Entgen Luijten (also Luyten; c. 1600 – 9 October 1674) was a Dutch woman who was accused of witchcraft and died in custody. Though she was not officially sentenced, she is widely considered to be the last victim of the witch trials in the Netherlands.

== Biography ==

=== Life ===
Luijten, who was born in Limburg, was an elderly widow living alone at her home in Lutterade when she first faced accusations of witchcraft. She practised herbal medicine and gave traditional remedies to neighbours.

In the summer of 1673, a local farmer accused her of cursing and killing three of his cows. Luijten sued him for defamation for the sum of 500 guilders, though ultimately discounted her suit; locals subsequently began to spread rumours of her guilt.

=== Accusations of witchcraft ===
On 21 July 1674, Luijten was arrested on suspicion of witchcraft and interrogated by prosecutor Herman Tacken. She was imprisoned in the cellars of Limbricht Castle while a case was built against her. Luijten was around 74 years old at the time, and her health quickly began to deteriorate in the damp conditions of her cell, though she denied the charges against her.

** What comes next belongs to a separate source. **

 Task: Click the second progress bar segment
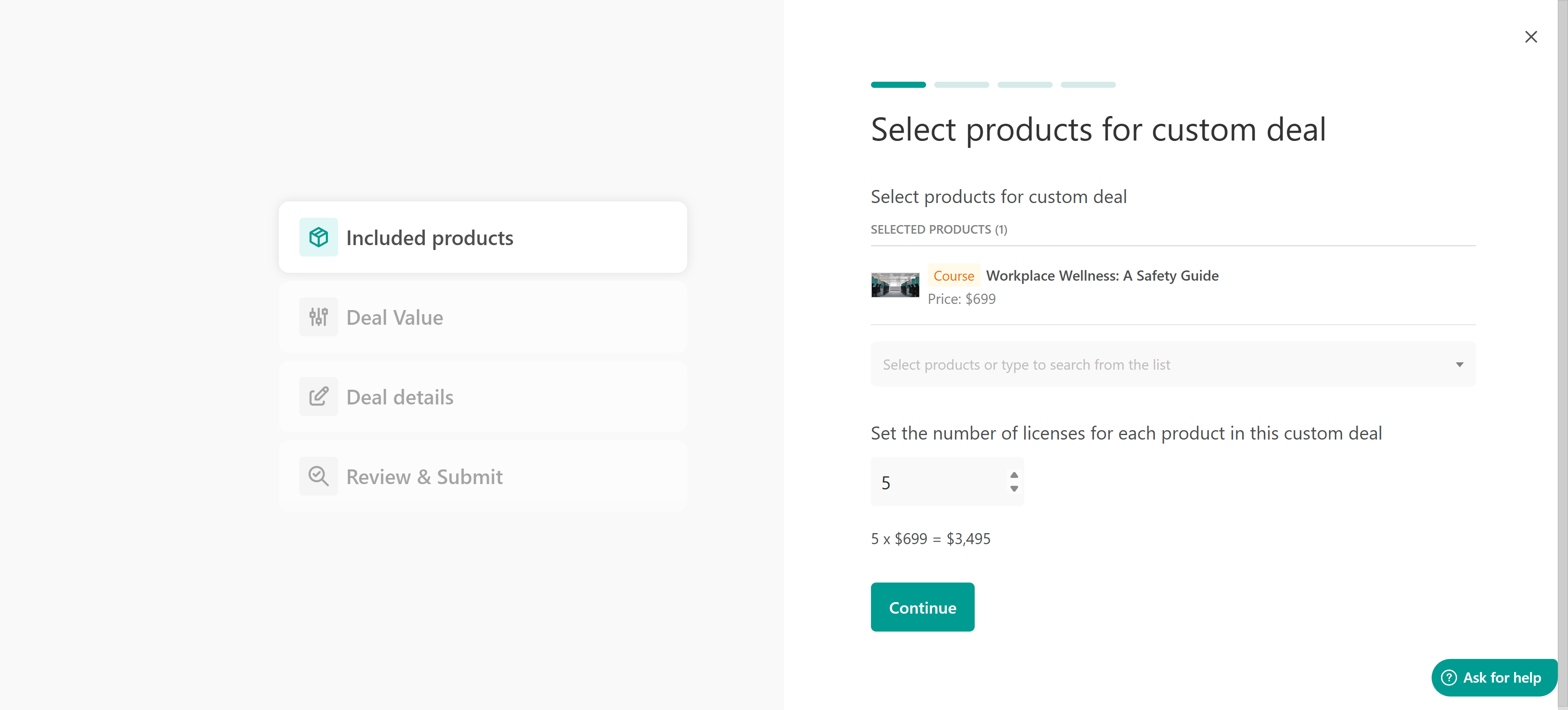(961, 85)
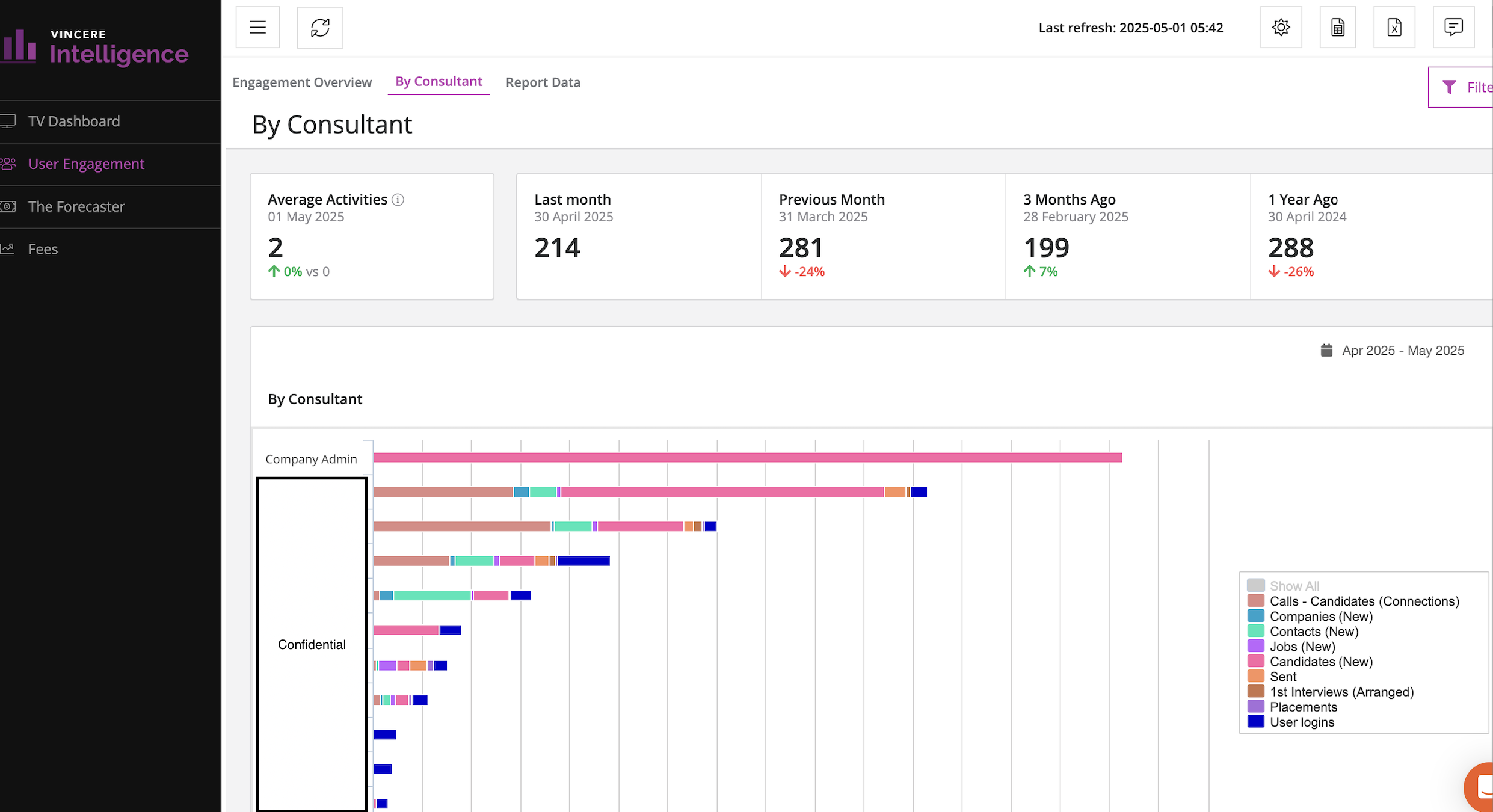The height and width of the screenshot is (812, 1493).
Task: Click the refresh data icon
Action: tap(320, 28)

An indictment issued on 4 August 1674 accused Luijten of murdering a man named Gorten van Neusz around 26 years before her arrest, by enchanting the mug of beer he drank from. She was also supposedly responsible for causing the death of a young girl named Aleth 16 years prior through supernatural means. Other allegations included killing the livestock of local farms.

=== Death ===
Luijten was interrogated for a final time on 3 October by lawyer Nicolaus Helgers. She was found dead in her cell six days later. Though the coroner recorded that Luijten had been strangled to death, the authorities officially ruled that she had died by suicide. Some historians, and descendants of Luijten living in the 21st century, consider it likely that Luijten was murdered by an unknown assailant.

Although Luijten had not been found guilty of any crime, nor the allegations against her, she did not receive a traditional burial. Her body was buried near the gallows in Einighausen within Sittard-Geleen.

== Legacy ==

=== Statue at Limbricht Castle ===
In the 21st century, visual artist Ankie Vrolings worked with Luijten's living descendants to create a bronze sculpture of Luijten in her honour. Vrolings' project brought together branches of Luijten's family line that had never met each other. As no contemporary depictions of Luijten are extant, Vrolings studied historic portraits of the family to estimate what Luijten may have looked like.

The statue was installed at Limbricht Castle on 3 June 2022. Descendants of Luijten from various families attended the unveiling ceremony.

=== In media ===
The 2021 novel, De heks van Limbricht ("The Limbricht Witch") by Susan Smit, is a partially fictionalized portrayal of Luijten's life. Producer Pieter Kuijpers purchased the film rights to Smit's book in October 2021.

Luijten's case is also depicted in the 2022 short film De Beul van Entgen Luyten ("The Executioner of Entgen Luyten").